Fashion awards are typically established with the purpose of showcasing new styles to the world and celebrating designers with the most outstanding contributions to the industry during the year. The Redress Design Award takes it a step further by aiming to shine a spotlight on the importance and urgency of transitioning the industry towards a circular fashion system.
Redress is the world’s largest sustainable fashion design competition and is driven by the mission to educate emerging fashion designers about the industry’s waste crisis. By doing this, it aims to encourage the new generations of designers to adopt circularity within their fabrics, as well as raise awareness about the issue more broadly. Redress focuses on designs that are made for low waste and recyclability using low-impact processes and materials.
Redress founder Christina Dean says that the crisis “can’t be swept under the carpet any longer.” This year’s edition saw COVID-19 as an opportunity to shine a light on the concept of the circular economy within the fashion industry. With so many supply chain and manufacturing disruptions during the pandemic, Redress took the chance to stress the importance of reducing and repurposing materials as much as possible, to prevent waste.
The 2020 Redress Design Award announced two winners, including menswear designer Le Ngoc Ha Thu from Vietnam, whose line of clothing stood out among hundreds of entries from 48 countries.
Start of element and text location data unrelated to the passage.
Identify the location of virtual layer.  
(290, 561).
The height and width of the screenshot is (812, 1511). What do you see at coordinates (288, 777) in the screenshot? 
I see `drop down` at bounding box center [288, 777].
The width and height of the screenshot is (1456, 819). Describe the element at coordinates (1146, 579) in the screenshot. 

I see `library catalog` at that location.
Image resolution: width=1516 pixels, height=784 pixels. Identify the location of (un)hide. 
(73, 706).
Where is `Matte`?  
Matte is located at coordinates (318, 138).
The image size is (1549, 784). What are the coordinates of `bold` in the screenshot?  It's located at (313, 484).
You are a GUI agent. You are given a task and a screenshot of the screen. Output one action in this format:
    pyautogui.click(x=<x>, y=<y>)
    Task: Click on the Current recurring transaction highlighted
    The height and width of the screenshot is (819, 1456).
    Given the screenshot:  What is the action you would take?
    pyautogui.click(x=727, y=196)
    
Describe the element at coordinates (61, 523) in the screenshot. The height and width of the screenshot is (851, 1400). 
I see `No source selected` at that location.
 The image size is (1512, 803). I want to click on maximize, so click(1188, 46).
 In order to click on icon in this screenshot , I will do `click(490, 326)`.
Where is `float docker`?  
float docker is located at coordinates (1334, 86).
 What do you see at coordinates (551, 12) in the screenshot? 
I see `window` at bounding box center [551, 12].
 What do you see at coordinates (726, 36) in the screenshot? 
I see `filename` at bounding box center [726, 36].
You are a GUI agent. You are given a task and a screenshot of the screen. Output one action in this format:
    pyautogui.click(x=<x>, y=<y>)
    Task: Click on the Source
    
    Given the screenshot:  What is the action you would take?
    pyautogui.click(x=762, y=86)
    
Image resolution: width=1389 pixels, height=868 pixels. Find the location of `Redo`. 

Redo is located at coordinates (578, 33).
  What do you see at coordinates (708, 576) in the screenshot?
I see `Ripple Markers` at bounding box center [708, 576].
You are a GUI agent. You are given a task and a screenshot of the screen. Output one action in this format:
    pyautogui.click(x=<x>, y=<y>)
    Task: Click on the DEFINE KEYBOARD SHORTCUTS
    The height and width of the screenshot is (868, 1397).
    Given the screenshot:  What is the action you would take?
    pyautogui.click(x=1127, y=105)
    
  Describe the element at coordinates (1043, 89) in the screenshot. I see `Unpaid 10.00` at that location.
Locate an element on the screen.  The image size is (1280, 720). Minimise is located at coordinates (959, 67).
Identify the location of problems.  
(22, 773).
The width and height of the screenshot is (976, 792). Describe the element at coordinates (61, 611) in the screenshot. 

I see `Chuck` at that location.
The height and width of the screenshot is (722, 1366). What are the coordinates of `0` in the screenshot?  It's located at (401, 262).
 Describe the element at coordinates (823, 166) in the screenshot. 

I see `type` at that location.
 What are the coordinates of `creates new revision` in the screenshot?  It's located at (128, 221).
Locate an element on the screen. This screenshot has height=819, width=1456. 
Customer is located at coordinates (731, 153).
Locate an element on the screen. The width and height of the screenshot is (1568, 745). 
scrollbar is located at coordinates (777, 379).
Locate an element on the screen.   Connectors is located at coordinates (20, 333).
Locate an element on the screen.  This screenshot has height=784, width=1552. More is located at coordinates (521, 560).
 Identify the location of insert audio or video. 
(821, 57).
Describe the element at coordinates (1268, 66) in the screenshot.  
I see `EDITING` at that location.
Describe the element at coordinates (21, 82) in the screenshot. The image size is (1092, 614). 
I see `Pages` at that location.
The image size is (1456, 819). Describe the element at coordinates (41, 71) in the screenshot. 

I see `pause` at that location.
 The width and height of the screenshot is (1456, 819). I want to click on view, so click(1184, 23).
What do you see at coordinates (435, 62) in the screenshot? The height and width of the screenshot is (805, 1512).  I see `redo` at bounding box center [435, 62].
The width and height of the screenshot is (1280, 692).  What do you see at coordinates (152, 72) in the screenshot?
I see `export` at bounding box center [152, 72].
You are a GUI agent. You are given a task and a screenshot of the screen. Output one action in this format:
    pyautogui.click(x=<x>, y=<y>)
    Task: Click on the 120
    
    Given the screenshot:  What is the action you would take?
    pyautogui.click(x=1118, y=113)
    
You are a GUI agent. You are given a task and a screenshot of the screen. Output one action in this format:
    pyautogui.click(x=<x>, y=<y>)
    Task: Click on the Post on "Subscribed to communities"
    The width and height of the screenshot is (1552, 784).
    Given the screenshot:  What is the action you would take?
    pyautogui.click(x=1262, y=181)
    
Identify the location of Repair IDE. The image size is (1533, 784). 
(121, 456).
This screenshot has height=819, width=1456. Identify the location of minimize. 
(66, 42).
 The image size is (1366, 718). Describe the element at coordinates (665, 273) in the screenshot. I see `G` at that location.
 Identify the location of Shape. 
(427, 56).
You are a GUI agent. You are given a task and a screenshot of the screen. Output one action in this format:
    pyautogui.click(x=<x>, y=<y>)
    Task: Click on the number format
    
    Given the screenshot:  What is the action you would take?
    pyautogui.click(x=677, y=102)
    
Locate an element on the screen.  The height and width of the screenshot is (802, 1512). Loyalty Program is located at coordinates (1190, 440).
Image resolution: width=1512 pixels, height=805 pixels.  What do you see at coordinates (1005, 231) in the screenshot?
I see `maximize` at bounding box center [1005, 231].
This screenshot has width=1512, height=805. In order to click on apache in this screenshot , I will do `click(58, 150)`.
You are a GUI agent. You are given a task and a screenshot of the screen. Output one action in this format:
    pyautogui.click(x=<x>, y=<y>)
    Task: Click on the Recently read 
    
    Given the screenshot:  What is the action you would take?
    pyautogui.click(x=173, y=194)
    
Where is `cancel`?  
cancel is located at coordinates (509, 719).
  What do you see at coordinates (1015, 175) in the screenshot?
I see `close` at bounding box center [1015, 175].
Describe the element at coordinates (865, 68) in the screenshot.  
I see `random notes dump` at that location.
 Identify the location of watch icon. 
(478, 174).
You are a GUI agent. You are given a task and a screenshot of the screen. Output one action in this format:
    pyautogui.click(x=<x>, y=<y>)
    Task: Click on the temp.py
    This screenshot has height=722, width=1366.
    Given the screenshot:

As part of the winning prize, Thu will collaborate with Timberland to learn more about creating sustainable fashion.
Argentinian designer Juliana Garcia Bello won the womenswear design award. “I have learned so much during my participation in the Redress Design Award and have definitely come out of this with a reinforced feeling that collaboration is the key,” Bello said. “We designers need to share our strengths and be inspired by each other.” Bello will work alongside The R Collective, an award-winning brand focused on upcycling.
Hopefully, the fashion industry will see more eco-conscious fashion awards like these pop up in the near future, catalyzing the industry’s transition towards circularity.